**Objective**
State how many lines of the entries below contain the string "perform", treating uppercase and lowercase as different. Give only the number.

Word and element location records
* * *
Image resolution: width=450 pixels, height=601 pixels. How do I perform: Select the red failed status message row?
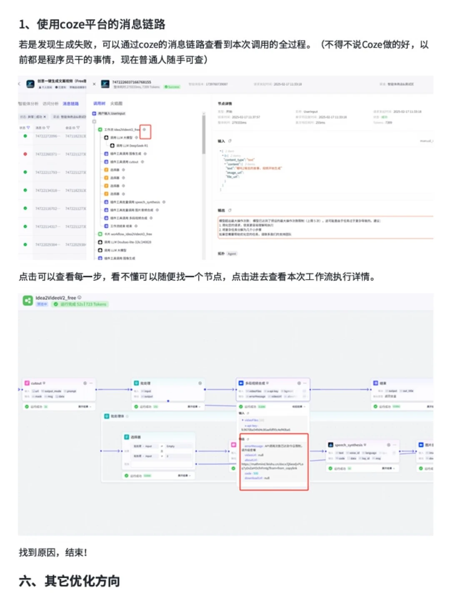(52, 154)
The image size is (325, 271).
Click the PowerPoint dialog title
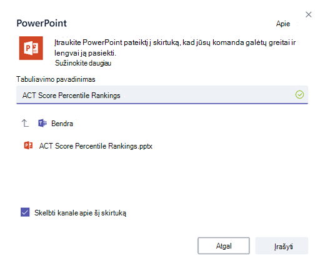pyautogui.click(x=42, y=23)
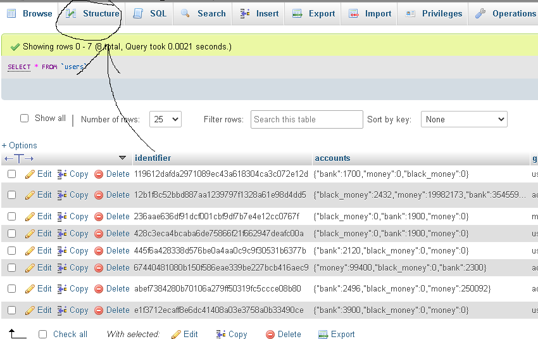538x339 pixels.
Task: Enable the Check all checkbox
Action: (x=43, y=335)
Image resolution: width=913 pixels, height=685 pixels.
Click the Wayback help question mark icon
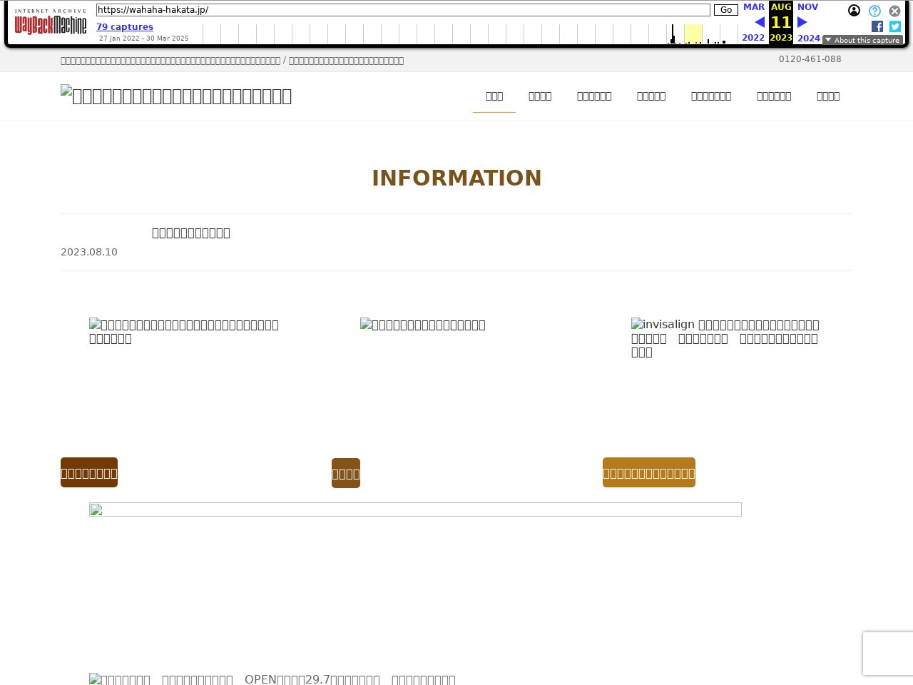click(x=874, y=11)
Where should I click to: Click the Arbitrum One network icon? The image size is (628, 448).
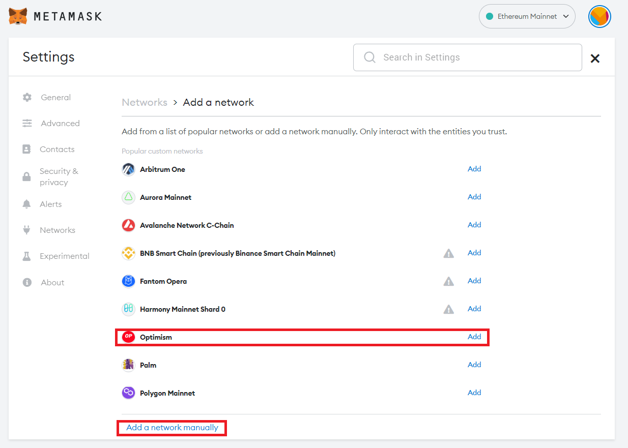[128, 169]
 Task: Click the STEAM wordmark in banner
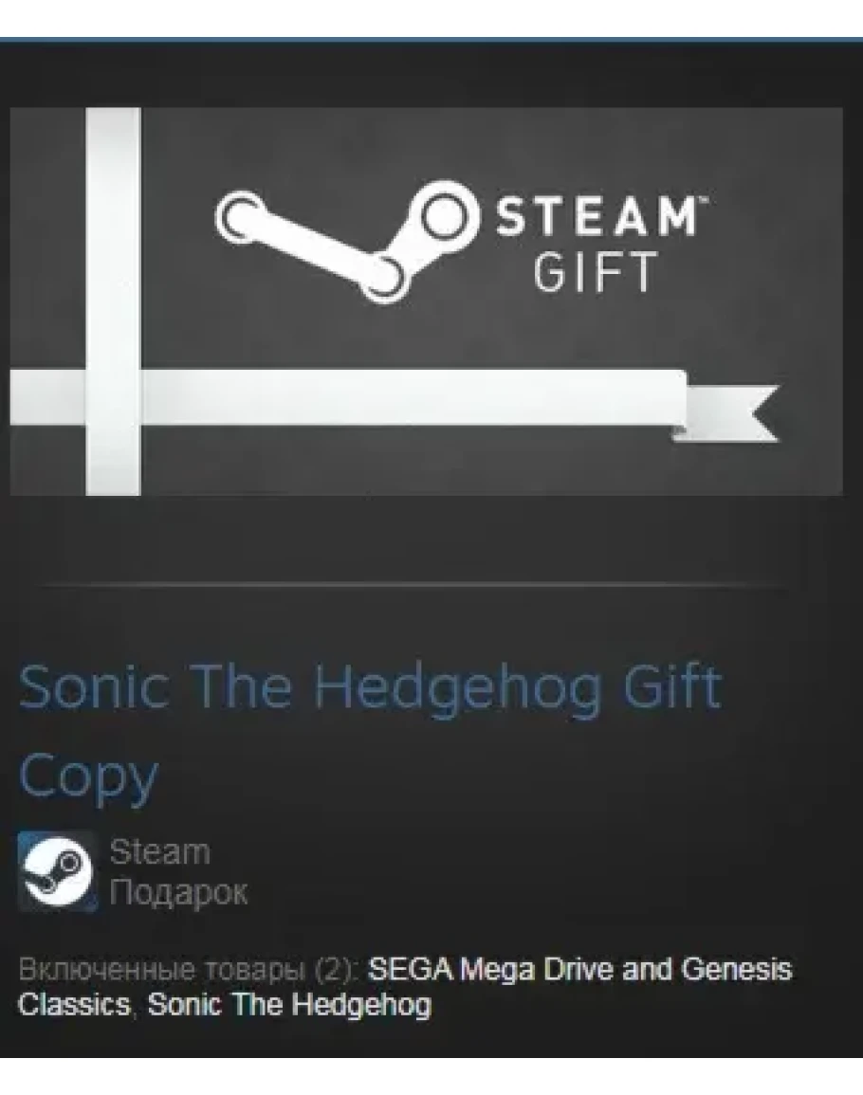point(598,217)
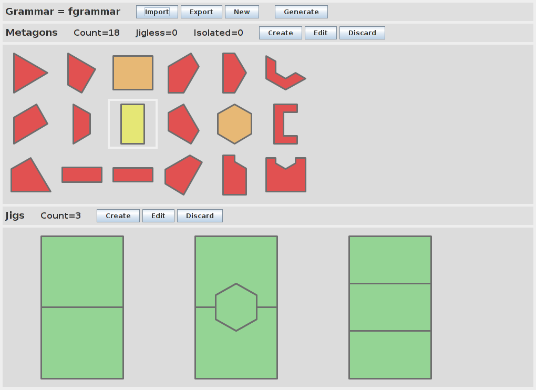Discard the selected jig
536x390 pixels.
coord(200,216)
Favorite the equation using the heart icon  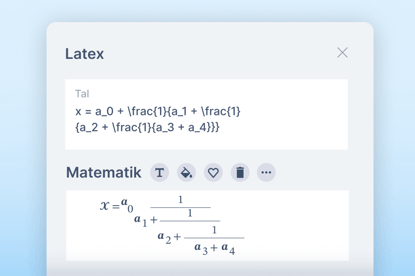213,173
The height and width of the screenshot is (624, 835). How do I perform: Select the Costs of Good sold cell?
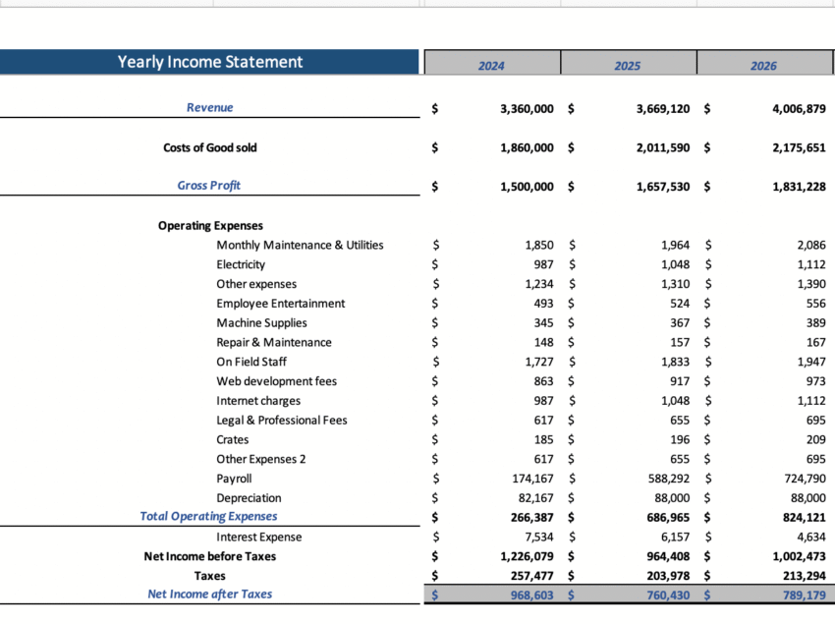pos(209,147)
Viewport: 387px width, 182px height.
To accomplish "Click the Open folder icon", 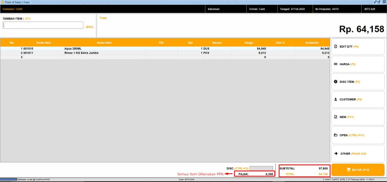I will (336, 135).

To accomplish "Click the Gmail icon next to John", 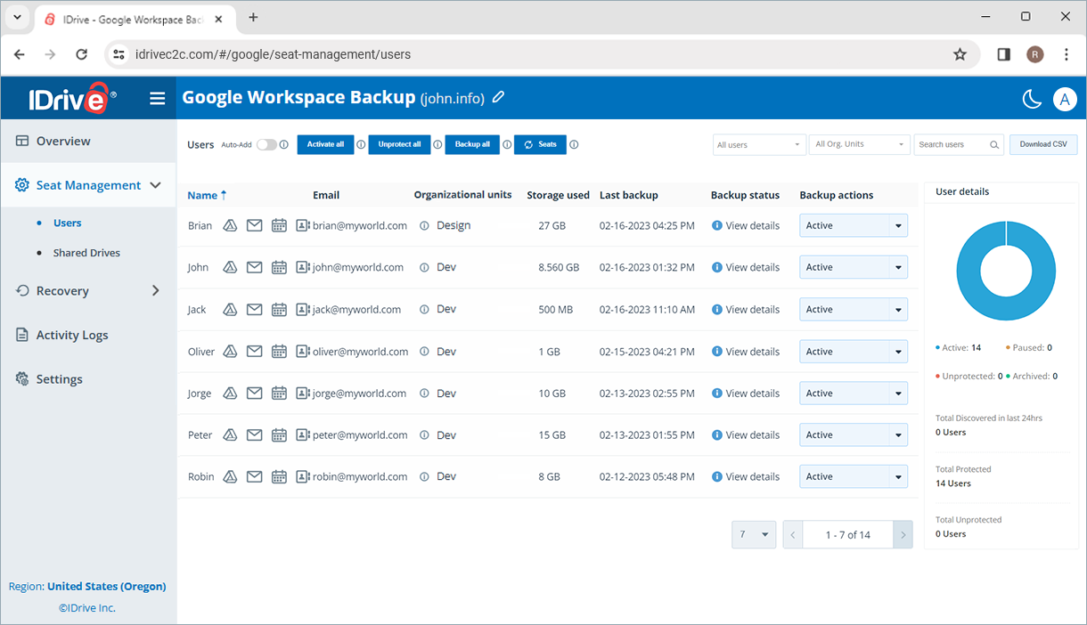I will coord(254,267).
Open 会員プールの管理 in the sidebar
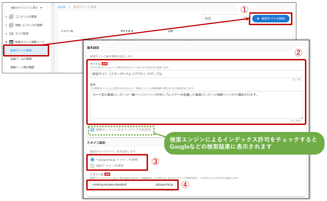This screenshot has width=327, height=201. [x=21, y=59]
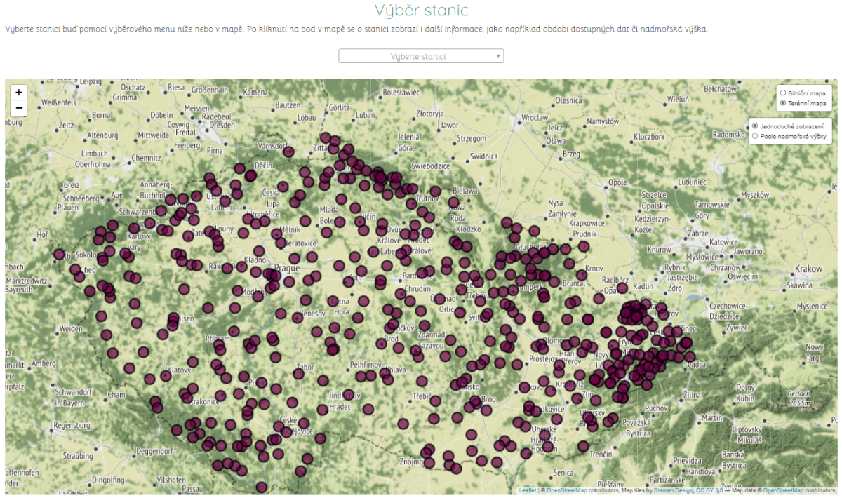Zoom in on the map with the plus button

(19, 92)
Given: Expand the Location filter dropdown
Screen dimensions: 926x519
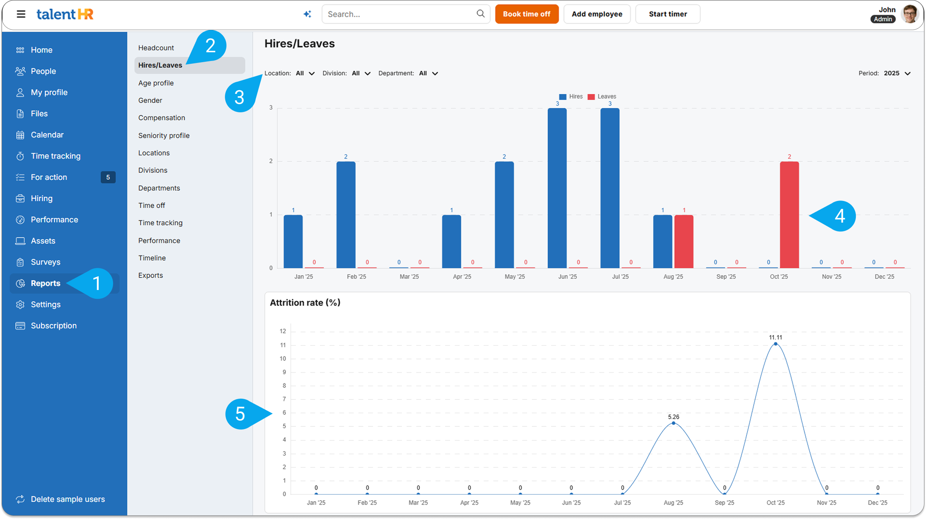Looking at the screenshot, I should pos(305,73).
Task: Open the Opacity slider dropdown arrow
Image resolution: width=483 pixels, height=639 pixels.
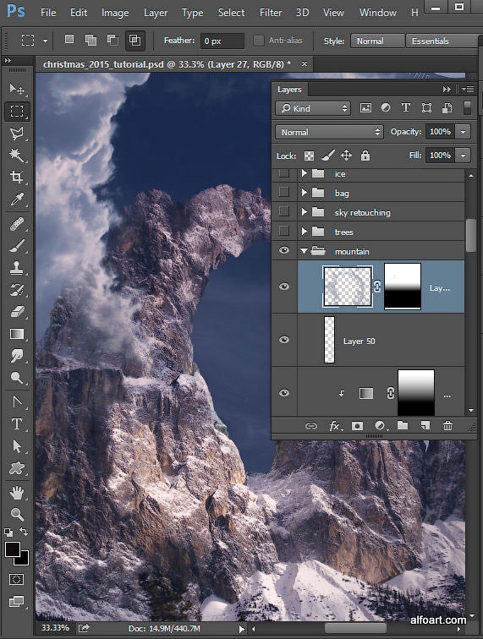Action: pos(463,132)
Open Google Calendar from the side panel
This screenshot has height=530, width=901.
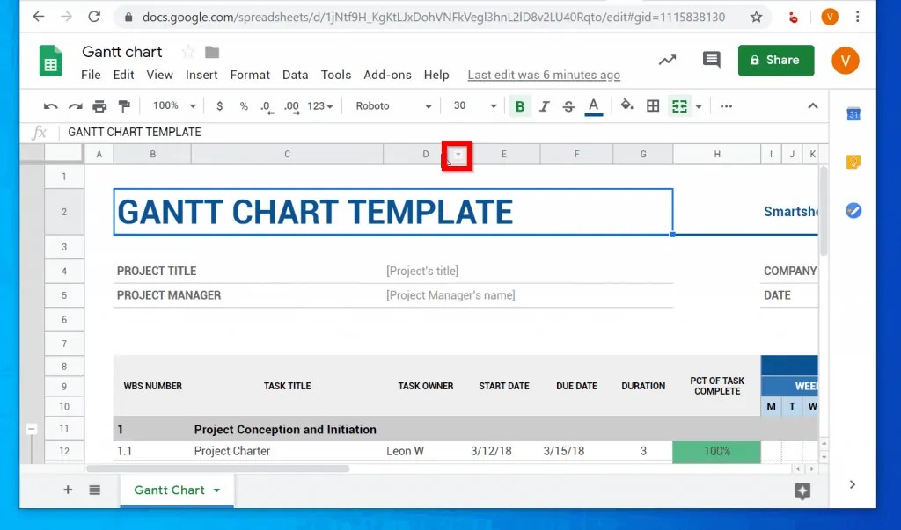[x=853, y=113]
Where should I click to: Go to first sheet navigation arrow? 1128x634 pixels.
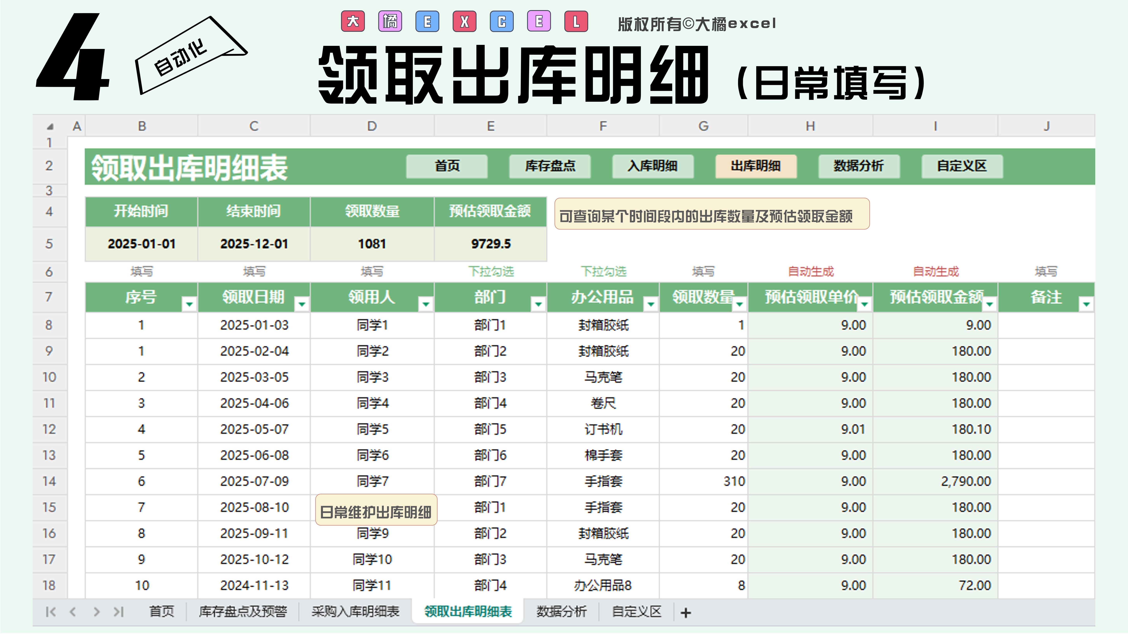tap(50, 612)
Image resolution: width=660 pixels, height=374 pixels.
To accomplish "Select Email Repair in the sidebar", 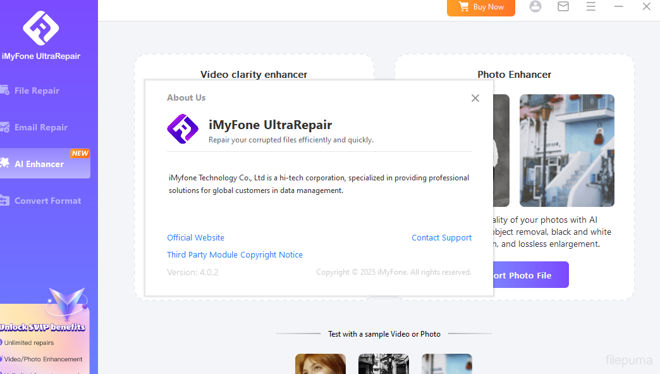I will [40, 127].
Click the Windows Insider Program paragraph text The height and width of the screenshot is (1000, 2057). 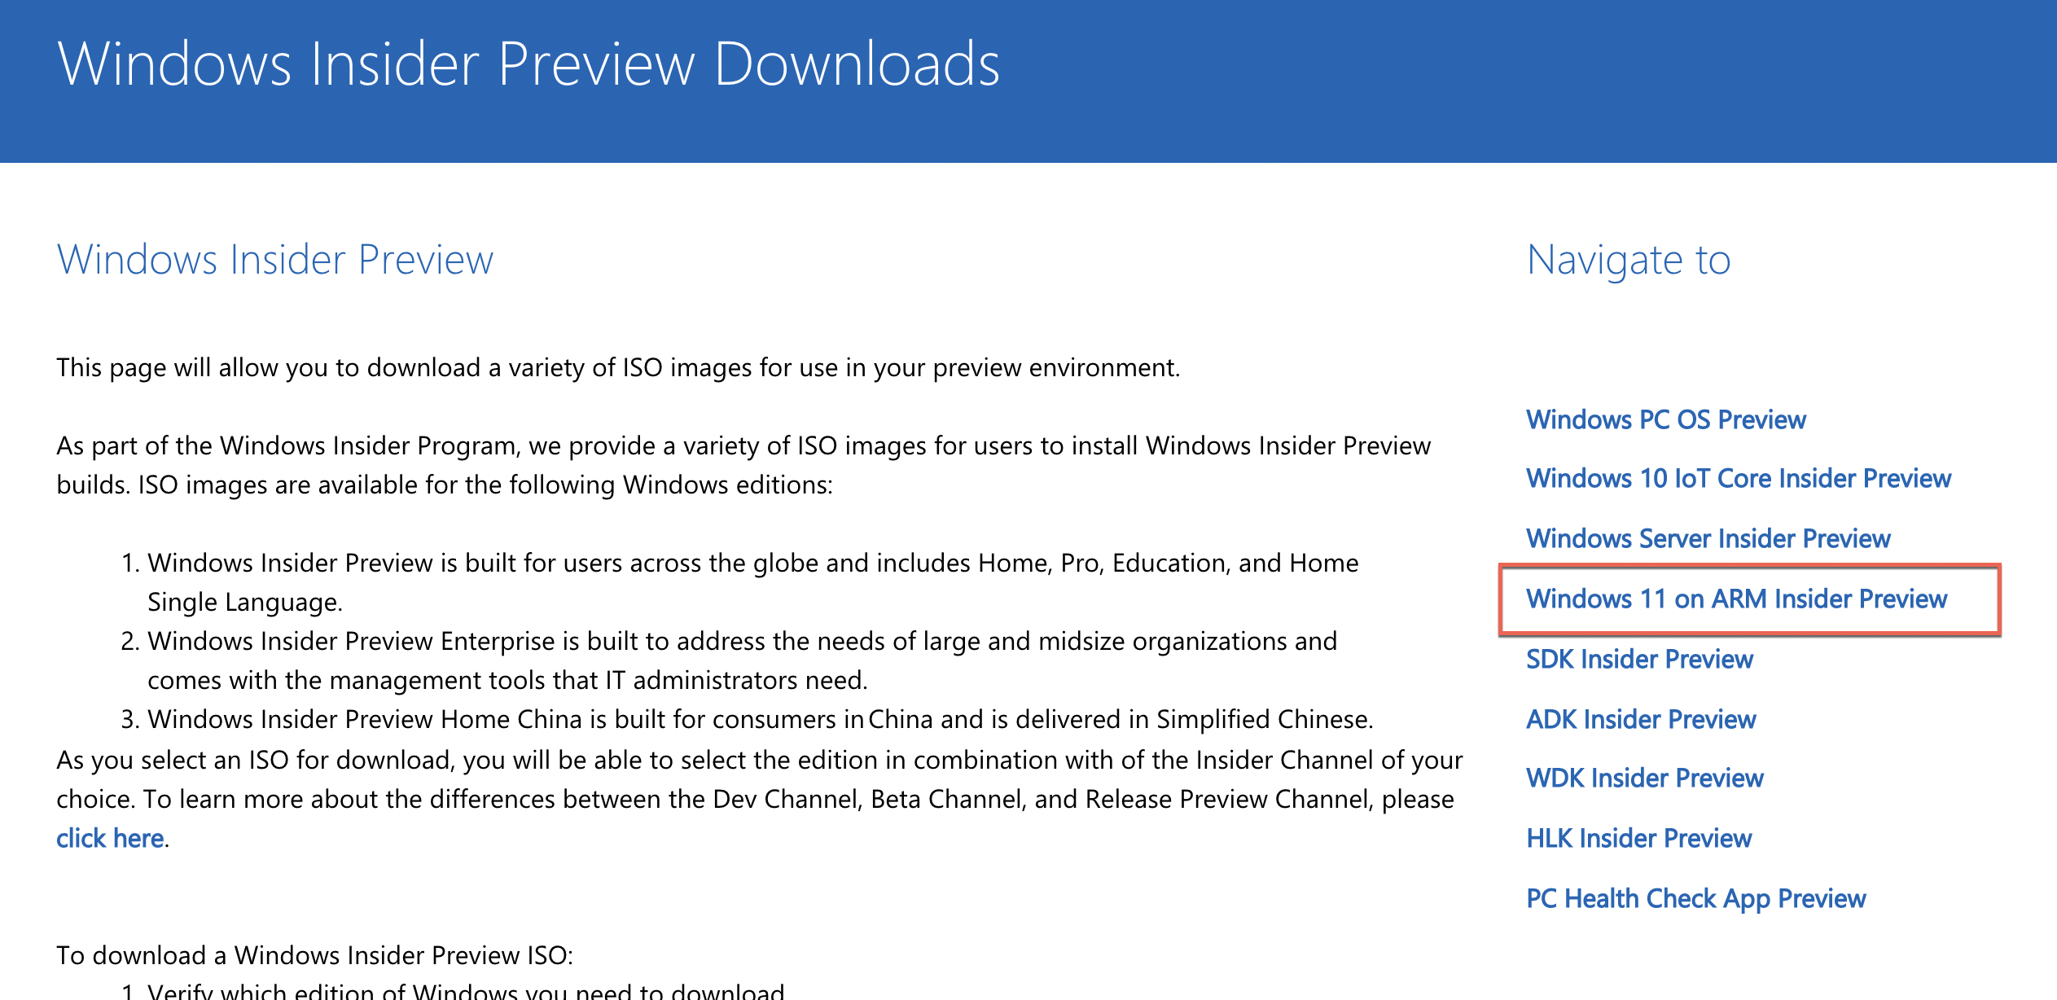[x=743, y=446]
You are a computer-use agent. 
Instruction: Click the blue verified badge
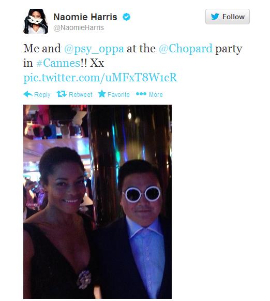pos(127,17)
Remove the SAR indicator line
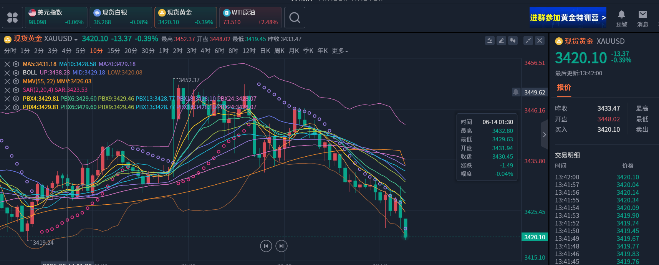The image size is (659, 265). tap(7, 90)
* * *
**Solution to the problem**
2